▶ SOURCE EXTRACT
+++++

What You Should Know Before You Submit Your DNA to Anyone
What You Should Know Before You Submit Your DNA to Anyone

Before you submit your DNA to anyone, we suggest you consider the following.
Forensic science has advanced human knowledge and provided definite benefits in a number of fields. Two commercial DNA analysis companies are using their customers’ genomes to study how genetics determine the severity of COVID-19 symptoms patients experience. The nightly news and plenty of television police dramas remind us of the importance of DNA in crime scene investigation.
Sophisticated genetic analysis was largely responsible for the capture and conviction of the Golden State Killer. Putting a man who committed as many as a dozen murders and 50 rapes no doubt is a happy ending. But the case also raised serious privacy implications that could give genealogists and family tree-tracers pause. If you’re not careful, trying to trace your ethnic composition, trying to find out about potential allergies and susceptibility to certain diseases, or learning if you’re related to Abraham Lincoln or George Clooney could expose you and your family to unwanted scrutiny, suspicion, and harassment.
Genetic Breadcrumbs
Submitting DNA samples to popular sites like 23andMe, Ancestry.com, MyHeritage, and FamilyTreeDNA – which, combined, warehouse the chromosomal codes of more than 30 million people – is anything but secure. Compounding matters, uploading your DNA also uploads partial sequences of people related to you. Posting your genome to a commercial database provides a direct link to your parents and siblings and a scent that bloodhounds can follow to more distant relatives and vice versa.
“So, you aren’t just putting your own DNA out there, possibly to be used in police investigations. You’re putting theirs out there too, without necessarily having their consent”, Debbie Kennett, an honorary research associate in the Department of Genetics at University College of London, told The Independent.
That’s how police apprehended the Golden State Killer. Investigators uploaded DNA fragments from the serial killer’s crime scenes to a website that aggregates results from the commercial testing services. The site compared them to millions of voluntarily submitted samples and led police to several people who shared some of those DNA sequences because they are somehow related to the suspect. Those results led them to other relatives and greater DNA similarities until they narrowed their search to Joseph James DeAngelo. He was a perfect match, and the cops had their man.
It’s not hard to imagine law enforcement badgering relatives of people they consider suspects to surrender their DNA for comparison.
Other Hazards
Sending the police to call on your Aunt Eloise isn’t the only potential collateral damage commercial DNA testing can incur
• Scams – There are limits to what DNA can reveal, but some less-than-scrupulous companies may not make that clear. They may make sweeping generalizations about a person’s ideal diet, athletic ability, or other physical attributes. Relying on these dubious claims as the basis for nutrition, exercise regimens, or dating targets is destined to prove foolhardy.
• Identity Theft – Security measures increasingly are using biometrics and genetic traits to prevent identity theft. But crooks are just as quick to find ways around these measures. GEDmatch – the same company that played an unwitting role in the Golden State Killer’s capture – recently reported a “sophisticated attack” that exposed the DNA profiles on its servers to police perusal for several hours. The next attack might make give access to the shadowy figures lurking on the dark web.

+++++

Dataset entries
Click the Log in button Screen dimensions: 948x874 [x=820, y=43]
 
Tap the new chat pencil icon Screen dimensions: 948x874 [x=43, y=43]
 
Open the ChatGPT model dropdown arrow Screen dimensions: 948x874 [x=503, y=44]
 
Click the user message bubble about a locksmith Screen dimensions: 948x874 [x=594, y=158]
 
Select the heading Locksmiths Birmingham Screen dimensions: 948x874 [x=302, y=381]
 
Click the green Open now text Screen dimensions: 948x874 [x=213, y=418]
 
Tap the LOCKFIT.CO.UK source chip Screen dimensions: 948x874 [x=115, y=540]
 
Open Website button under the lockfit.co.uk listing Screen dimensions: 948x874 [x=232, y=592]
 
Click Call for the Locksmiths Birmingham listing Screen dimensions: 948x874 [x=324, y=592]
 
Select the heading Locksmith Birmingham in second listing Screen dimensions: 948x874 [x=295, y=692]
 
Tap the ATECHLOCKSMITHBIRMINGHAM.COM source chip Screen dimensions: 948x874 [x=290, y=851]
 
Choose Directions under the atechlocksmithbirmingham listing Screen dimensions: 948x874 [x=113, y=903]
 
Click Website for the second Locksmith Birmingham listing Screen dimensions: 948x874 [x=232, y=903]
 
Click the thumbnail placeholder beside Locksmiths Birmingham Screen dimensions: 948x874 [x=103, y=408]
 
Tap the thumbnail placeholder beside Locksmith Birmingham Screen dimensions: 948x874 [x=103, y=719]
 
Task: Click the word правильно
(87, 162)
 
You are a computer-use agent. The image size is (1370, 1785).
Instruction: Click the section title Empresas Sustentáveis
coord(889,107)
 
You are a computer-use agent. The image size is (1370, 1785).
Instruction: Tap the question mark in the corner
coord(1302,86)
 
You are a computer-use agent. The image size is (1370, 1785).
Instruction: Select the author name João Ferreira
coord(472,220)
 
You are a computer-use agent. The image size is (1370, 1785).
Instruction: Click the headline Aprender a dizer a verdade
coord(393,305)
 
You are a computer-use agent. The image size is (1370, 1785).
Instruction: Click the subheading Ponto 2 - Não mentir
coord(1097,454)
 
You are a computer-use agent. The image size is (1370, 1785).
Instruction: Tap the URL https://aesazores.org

+++++

▶ ACTIVITY 1
In the article on submitting DNA, how many people's chromosomal codes do 23andMe, Ancestry.com, MyHeritage, and FamilyTreeDNA warehouse combined?
▶ ACTIVITY 2
Check each statement against the article on submitting DNA and mark it yes or no, quoting the words that decide it. (a) Debbie Kennett is an honorary research associate at University College of London. (b) GEDmatch reported an attack that exposed DNA profiles to police perusal for several days. (c) Three commercial DNA analysis companies are studying how genetics determine the severity of COVID-19 symptoms.
▶ ACTIVITY 3
Write the next part of the article on submitting DNA, picking up after its final sentence.

▶ TASK OUTPUT 1
More than 30 million people.

▶ TASK OUTPUT 2
(a) Yes: "an honorary research associate in the Department of Genetics at University College of London"
(b) No: "exposed the DNA profiles on its servers to police perusal for several hours"
(c) No: "Two commercial DNA analysis companies are using their customers’ genomes to study how genetics determine the severity of COVID-19 symptoms patients experience"

▶ TASK OUTPUT 3
• Secrets Exposed – Because DNA reveals familial relations, people researching their heritage may accidentally find out their dad is not really their dad. One family man was taken aback when a young woman reached out to him only days after he submitted his DNA for testing. She was his daughter, conceived with sperm he donated more than two decades before. She had tracked him down through a donor profile and her own DNA-matching skills. He has since made contact with nearly 20 more offspring conceived the same way.
Unlike undergoing a DNA test in a hospital or clinic, trusting a consumer testing service forfeits HIPAA protections. “[With] genetic data that’s generated outside of the health care setting, there’s a relatively low baseline of protection, and that’s provided generally by the Federal Trade Commission,” Dr. James Hazel, a postdoctoral fellow at the Center for Genetic Privacy, told the New York Times. “So, the Federal Trade Commission…has the ability to police unfair and deceptive business practices across all industries. Other than that, there are
really no laws in the United States that apply…”
Attempt to Protect Yourself
While there are no guarantees, you can safeguard your DNA privacy by using only large companies whose names you recognize. Stick with 23andMe, Ancestry.com, and a few other industry leaders.
Also, read the user agreements and opt-out of any services that make you uncomfortable or may yield too many clues to your identity. Some vendors ask permission to use samples for academic studies. They always strip away names and other identifiers, but there’s still the chance for human error.
Some companies offer to store your DNA for retesting if and when technologies advance to the point where a reexamination could lend additional insights. You may prefer your sample to be destroyed after mapping.
Finally, all leading sites offer the option of deleting your information from their databases. See the specific services’ websites for information. Regulations may require the sites to keep some information, but it will not be used or searched after you revoke permission. Follow-up with them later to ensure they actually deleted your information.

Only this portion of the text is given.